#### Problem requirements:
Copy out the entries exactly, and wherever a picture appears, leave it out.

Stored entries
-------

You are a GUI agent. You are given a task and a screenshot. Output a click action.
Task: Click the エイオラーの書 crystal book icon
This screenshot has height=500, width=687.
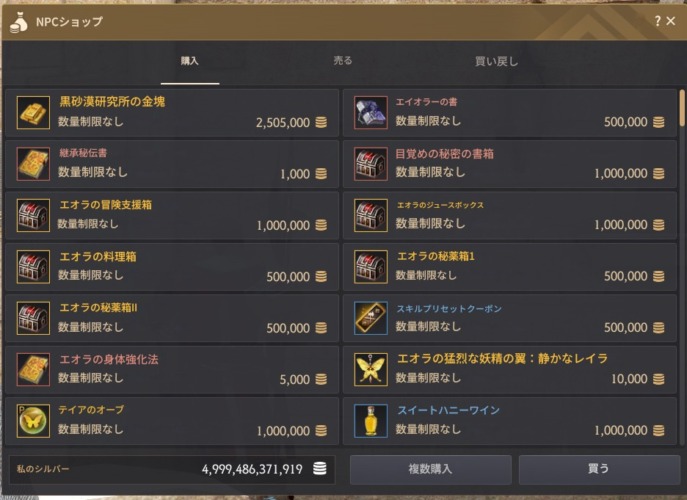[x=371, y=113]
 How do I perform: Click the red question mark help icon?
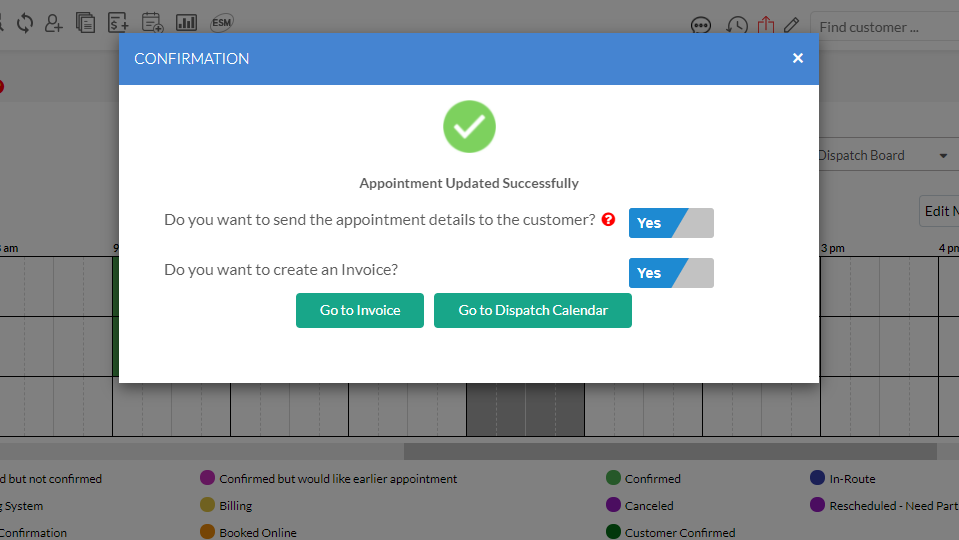tap(608, 220)
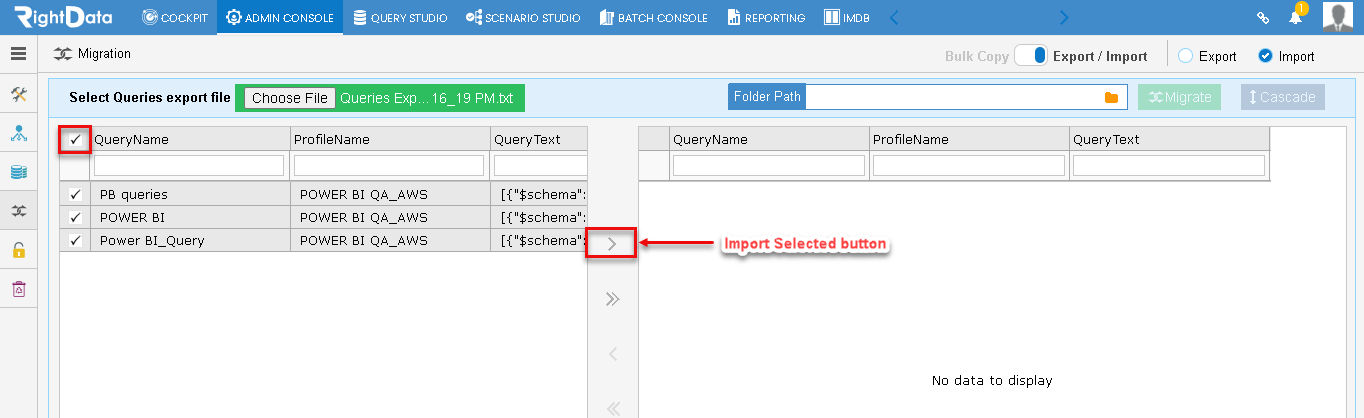Click the folder icon in Folder Path field
1364x418 pixels.
pyautogui.click(x=1110, y=97)
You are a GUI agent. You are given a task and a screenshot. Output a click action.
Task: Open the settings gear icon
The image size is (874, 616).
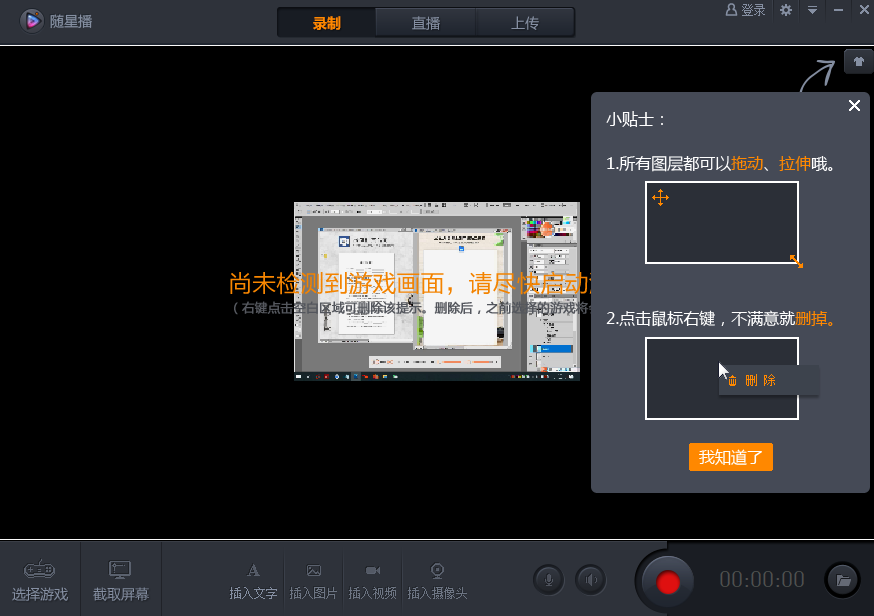click(786, 10)
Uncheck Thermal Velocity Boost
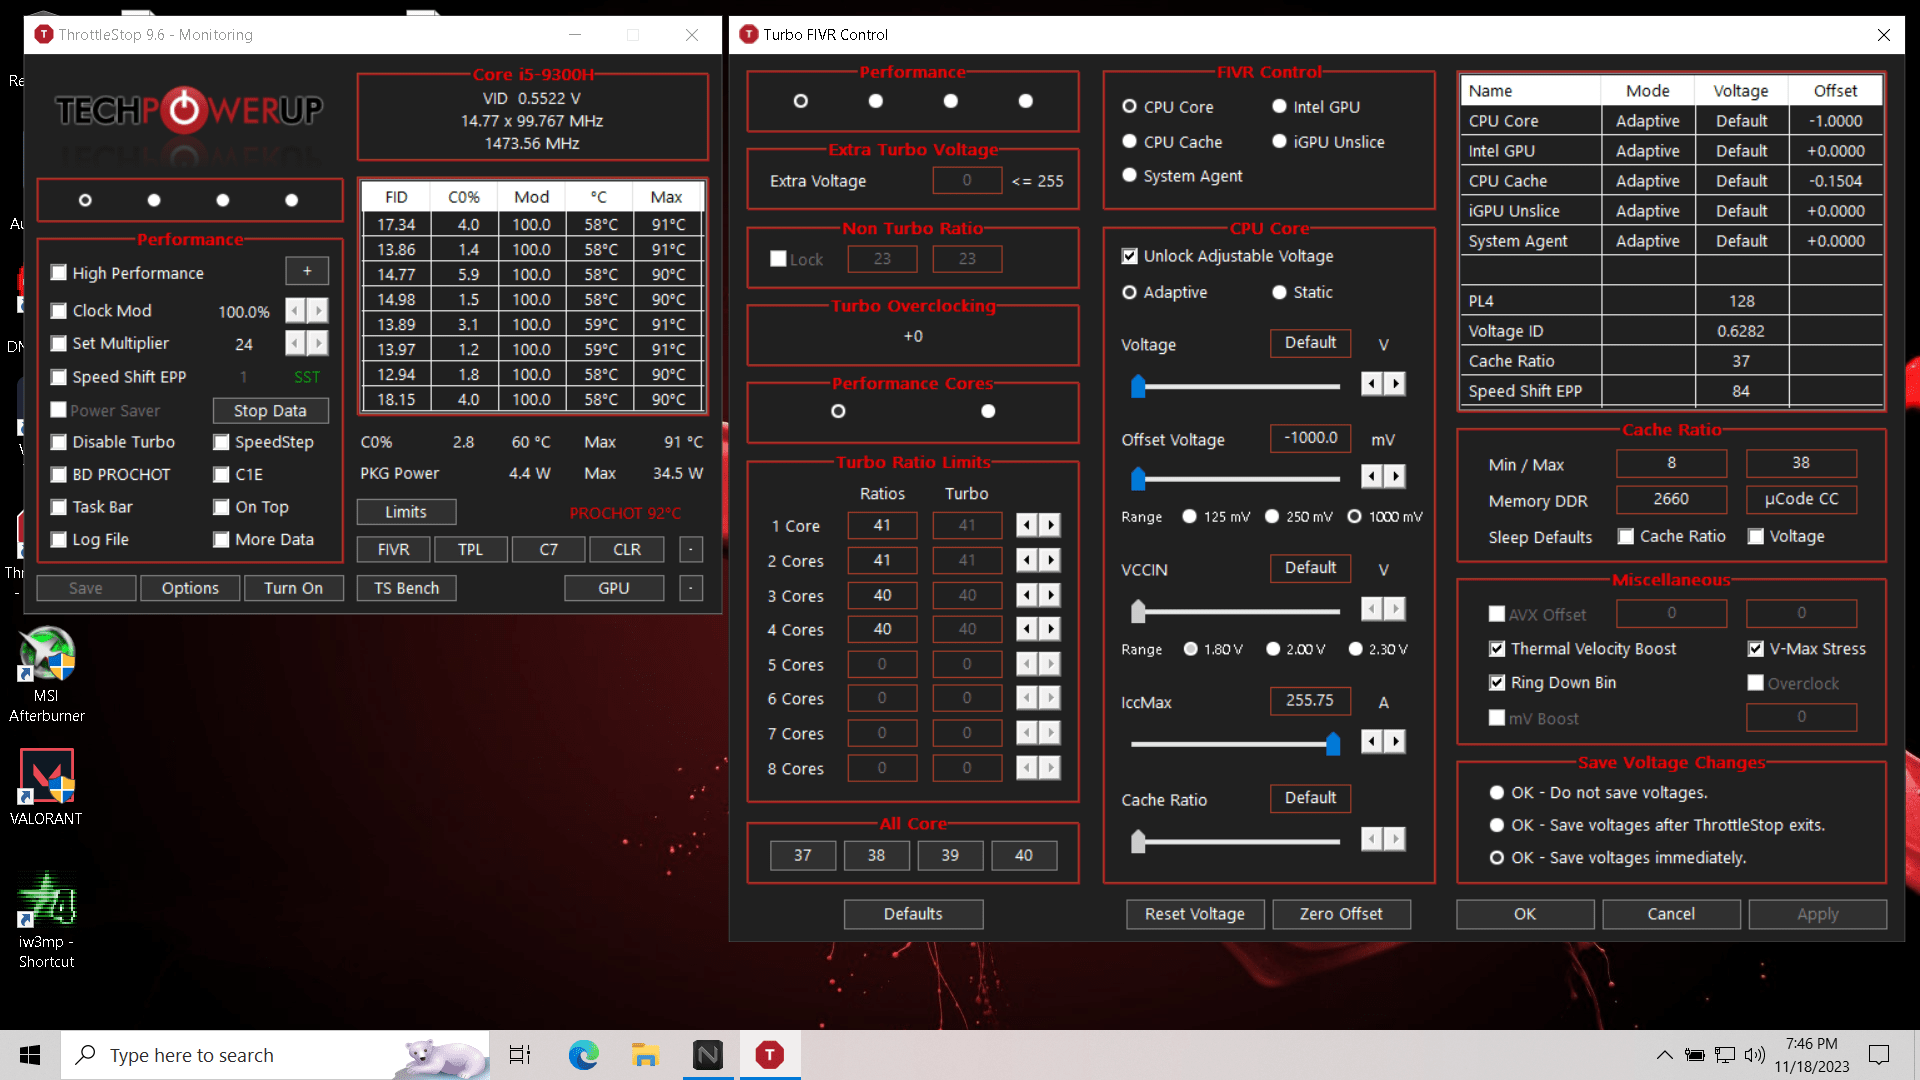The image size is (1920, 1080). pos(1497,649)
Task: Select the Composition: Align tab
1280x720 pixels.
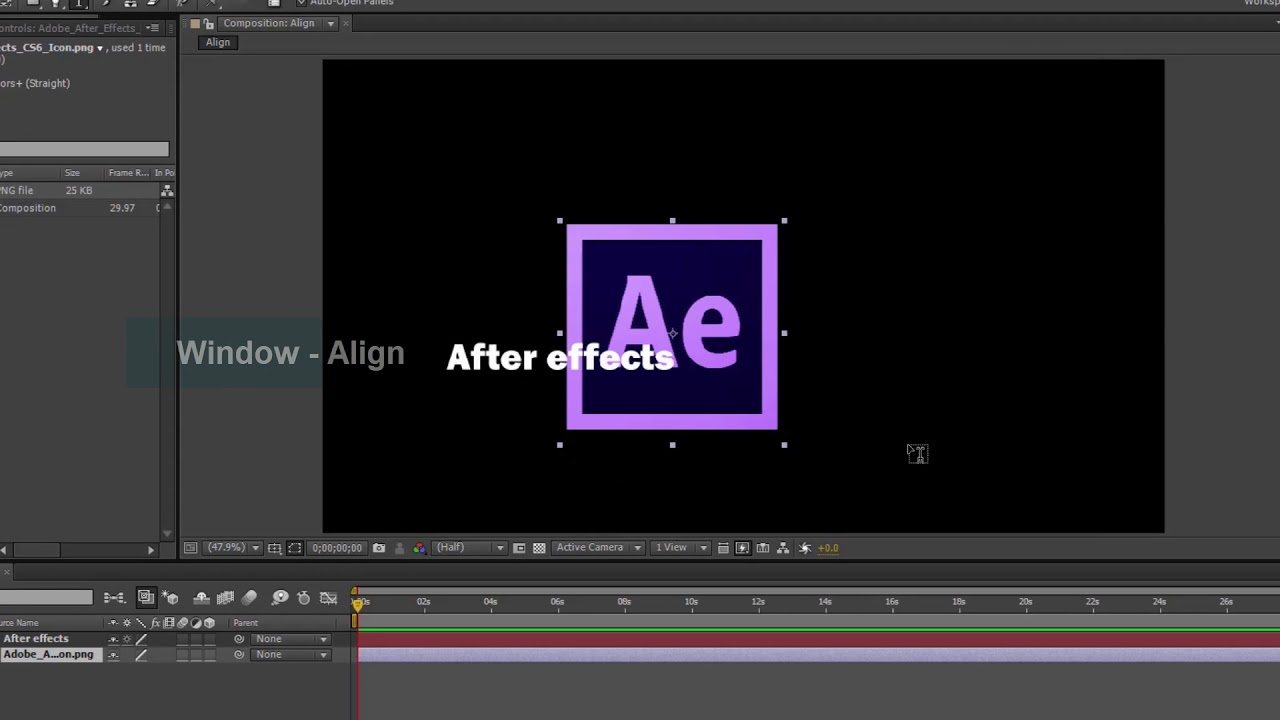Action: (268, 23)
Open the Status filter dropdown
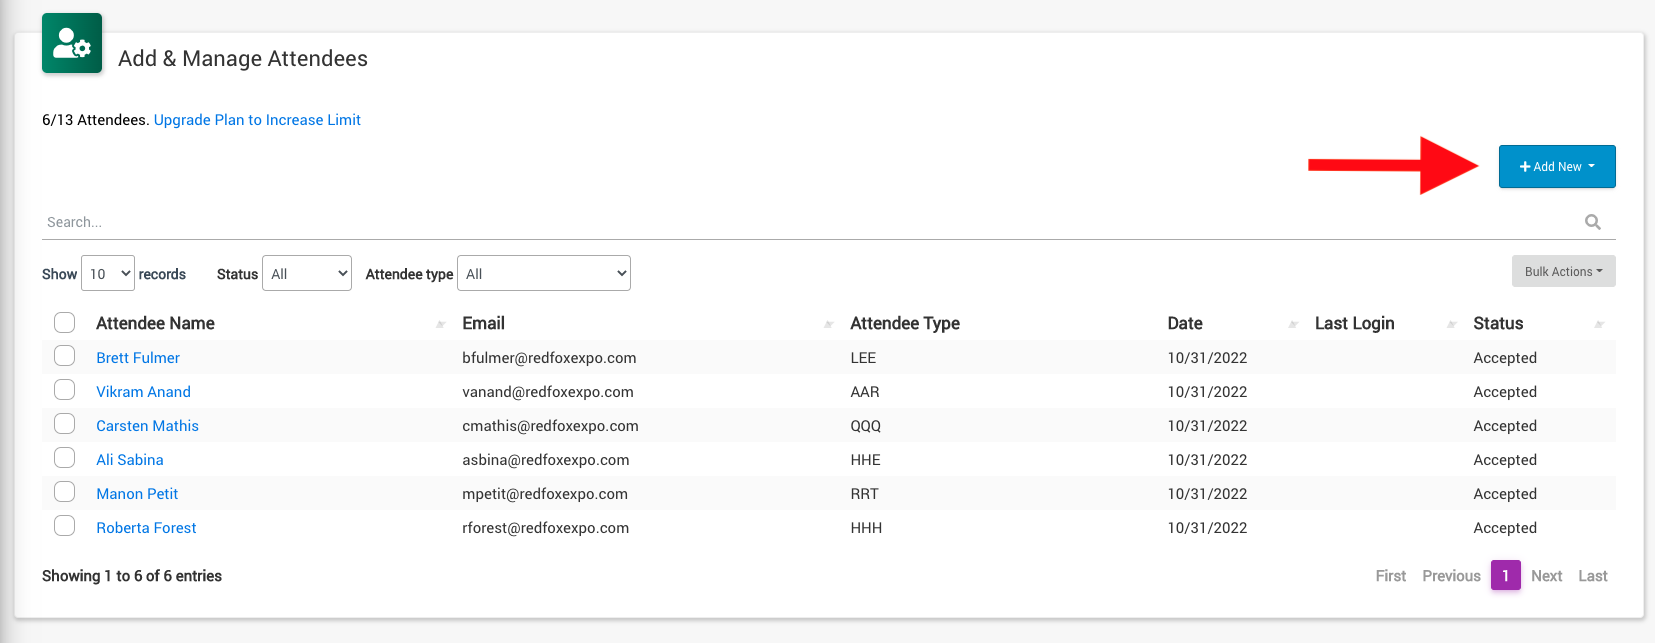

-------

#### Response below:
You are a GUI agent. You are given a task and a screenshot. Output a click action.
Task: Click the エイオラーの書 crystal book icon
This screenshot has height=500, width=687.
[x=371, y=113]
 How do I perform: Click the red question mark help icon?
tap(608, 220)
Click the folder icon in Folder Path field
1364x418 pixels.
pyautogui.click(x=1110, y=97)
You are a GUI agent. You are given a task and a screenshot. Output a click action.
Task: Open the settings gear icon
The image size is (874, 616).
click(786, 10)
Uncheck Thermal Velocity Boost
The image size is (1920, 1080). pos(1497,649)
Task: Select the Composition: Align tab
1280x720 pixels.
Action: (268, 23)
Open the Status filter dropdown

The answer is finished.